An excellent article by Dwayne Yancey in Cardinal News got me thinking about the politics and geography of Virginia. I realized that despite growing up in Virginia and spending my whole life except for two years here, I didn't know that much about the state outside where I'd lived (Northern and Central Virginia). I became especially curious about pockets of cultural and economic diversity in Virginia's regions.

So for a class project (ISYE 6740, Computational Data Analysis, at Georgia Tech), I decided to use data by Virginia census tract to find clusters of commonality based on cultural and socio-economic characteristics. Here's a really brief summary. (This paper has all the technical details in it, if you're interested).

I measured 'culture' from Yelp using the average distance from the middle of each tract to the closest restaurants that had (a) a vegetarian-friendly menu or (b) gender-neutral restrooms, and 'socioeconomics' using about 180 variables from the Census American Community Survey.
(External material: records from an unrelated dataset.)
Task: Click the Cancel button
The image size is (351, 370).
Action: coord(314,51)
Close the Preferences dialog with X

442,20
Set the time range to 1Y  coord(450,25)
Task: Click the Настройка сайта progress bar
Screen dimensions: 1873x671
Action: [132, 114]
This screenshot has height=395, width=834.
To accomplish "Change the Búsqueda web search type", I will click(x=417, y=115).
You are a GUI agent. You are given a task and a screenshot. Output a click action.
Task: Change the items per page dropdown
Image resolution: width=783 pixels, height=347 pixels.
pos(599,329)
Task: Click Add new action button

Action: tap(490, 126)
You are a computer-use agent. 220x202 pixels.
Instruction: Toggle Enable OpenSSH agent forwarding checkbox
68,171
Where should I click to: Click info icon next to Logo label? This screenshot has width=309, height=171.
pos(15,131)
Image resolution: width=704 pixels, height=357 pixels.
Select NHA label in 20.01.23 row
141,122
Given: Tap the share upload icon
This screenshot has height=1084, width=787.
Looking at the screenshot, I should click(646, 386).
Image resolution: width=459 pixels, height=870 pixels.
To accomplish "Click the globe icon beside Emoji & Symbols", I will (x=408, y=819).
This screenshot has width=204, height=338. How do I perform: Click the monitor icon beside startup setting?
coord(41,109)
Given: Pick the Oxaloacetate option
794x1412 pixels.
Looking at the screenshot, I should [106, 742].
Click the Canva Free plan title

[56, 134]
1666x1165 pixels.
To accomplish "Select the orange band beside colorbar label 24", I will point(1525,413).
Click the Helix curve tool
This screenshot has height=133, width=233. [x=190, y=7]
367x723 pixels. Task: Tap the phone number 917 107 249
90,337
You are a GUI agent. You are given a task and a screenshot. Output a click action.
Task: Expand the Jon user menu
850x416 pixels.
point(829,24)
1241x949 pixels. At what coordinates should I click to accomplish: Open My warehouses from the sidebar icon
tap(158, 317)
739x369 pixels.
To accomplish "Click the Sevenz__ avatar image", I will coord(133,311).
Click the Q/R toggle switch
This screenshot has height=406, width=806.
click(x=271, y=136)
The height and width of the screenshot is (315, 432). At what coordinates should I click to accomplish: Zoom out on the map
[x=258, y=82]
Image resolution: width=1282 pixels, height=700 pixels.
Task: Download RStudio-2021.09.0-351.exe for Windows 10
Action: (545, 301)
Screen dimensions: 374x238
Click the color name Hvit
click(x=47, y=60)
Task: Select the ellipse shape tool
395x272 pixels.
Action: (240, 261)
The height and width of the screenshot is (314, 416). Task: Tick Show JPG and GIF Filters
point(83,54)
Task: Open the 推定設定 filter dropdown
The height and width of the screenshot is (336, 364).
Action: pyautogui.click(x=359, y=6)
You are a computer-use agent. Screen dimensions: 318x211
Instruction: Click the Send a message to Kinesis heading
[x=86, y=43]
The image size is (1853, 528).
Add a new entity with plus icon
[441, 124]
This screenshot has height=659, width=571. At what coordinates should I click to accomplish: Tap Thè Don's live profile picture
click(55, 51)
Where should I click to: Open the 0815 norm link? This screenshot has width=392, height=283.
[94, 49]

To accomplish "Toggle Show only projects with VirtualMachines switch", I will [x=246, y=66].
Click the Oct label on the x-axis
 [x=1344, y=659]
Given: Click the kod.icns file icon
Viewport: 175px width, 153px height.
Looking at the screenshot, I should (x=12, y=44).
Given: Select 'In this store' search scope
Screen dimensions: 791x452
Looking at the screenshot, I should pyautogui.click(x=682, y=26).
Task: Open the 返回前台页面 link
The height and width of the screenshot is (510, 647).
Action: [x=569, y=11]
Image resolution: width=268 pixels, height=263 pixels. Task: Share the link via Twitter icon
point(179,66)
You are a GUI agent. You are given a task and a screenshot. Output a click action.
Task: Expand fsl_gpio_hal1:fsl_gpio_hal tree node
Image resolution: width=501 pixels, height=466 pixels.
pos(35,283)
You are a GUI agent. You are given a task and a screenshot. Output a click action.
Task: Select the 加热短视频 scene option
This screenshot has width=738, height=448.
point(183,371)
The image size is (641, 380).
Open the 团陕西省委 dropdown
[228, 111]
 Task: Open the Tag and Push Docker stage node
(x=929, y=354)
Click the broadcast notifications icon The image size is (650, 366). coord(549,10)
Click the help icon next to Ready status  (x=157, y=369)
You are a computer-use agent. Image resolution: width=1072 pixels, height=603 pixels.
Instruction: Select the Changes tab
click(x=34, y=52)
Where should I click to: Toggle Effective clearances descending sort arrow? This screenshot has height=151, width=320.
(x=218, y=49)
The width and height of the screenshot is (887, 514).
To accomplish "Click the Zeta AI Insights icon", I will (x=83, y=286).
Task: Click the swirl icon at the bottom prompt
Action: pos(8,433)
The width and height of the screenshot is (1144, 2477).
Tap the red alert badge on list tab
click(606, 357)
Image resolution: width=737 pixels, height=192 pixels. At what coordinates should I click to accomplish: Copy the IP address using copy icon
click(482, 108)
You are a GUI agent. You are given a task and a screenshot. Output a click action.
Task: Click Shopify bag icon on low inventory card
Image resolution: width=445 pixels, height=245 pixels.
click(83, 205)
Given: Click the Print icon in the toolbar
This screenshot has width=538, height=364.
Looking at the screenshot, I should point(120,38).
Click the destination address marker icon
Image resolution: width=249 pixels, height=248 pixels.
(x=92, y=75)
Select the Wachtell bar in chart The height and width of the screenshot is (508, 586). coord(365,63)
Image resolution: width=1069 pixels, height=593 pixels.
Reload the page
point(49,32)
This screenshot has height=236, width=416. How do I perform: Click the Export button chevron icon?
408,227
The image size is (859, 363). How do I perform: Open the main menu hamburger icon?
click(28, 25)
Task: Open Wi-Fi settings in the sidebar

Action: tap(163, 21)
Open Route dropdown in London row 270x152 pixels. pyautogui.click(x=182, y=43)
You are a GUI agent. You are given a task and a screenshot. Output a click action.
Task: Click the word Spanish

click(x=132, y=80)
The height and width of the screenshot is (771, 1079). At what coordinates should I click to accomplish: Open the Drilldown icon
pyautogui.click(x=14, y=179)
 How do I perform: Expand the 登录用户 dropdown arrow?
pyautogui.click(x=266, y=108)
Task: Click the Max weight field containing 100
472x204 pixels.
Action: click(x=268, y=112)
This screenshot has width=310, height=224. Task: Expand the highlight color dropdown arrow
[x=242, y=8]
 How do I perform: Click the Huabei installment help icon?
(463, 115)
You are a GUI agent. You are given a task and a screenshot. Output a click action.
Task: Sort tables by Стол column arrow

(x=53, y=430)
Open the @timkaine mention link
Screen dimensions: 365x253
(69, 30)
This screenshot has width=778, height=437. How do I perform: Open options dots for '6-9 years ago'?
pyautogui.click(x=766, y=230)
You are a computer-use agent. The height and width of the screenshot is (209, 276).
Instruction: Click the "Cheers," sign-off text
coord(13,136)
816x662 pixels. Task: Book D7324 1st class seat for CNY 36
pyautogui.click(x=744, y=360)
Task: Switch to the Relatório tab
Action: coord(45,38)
I then looked for 'clusters' of tracts with similar values for these variables, without any consideration of where in Virginia they were located geographically. (For example, one cluster might be tracts with high income that are far from gender-neutral restrooms.)

I ran each of these separately and found something interesting. For each of the two data sources, I calculated three clusters, then looked at where the corresponding tracts were centered. Check out the picture below--the Yelp clusters are centered along a line that runs roughly West-East while the Census clusters are centered along a line that runs North-South. Are there distinct 'culture' and 'socioeconomic' gradients in Virginia? It's also interesting that the cluster centers are around Virginia's geographic center of population--e.g. the 'balance point' if you made a map of Virginia and put a weight on it where each person lived--this center is just outside Richmond.

So I combined both sources and found a total of five clusters, then mapped them onto Virginia. What's interesting to me about this picture is that while you can find definite tendencies for certain types of clusters to appear in say Southside Virginia versus Central Virginia, there's also some diversity in those regions. In other words, not all the (say) Cluster 0 tracts are concentrated in one region. These are the small pockets of diversity I was thinking about.

This picture shows the regional diversity of clusters more clearly. Each region had characteristic clusters, but each of them contains at least a few of every cluster.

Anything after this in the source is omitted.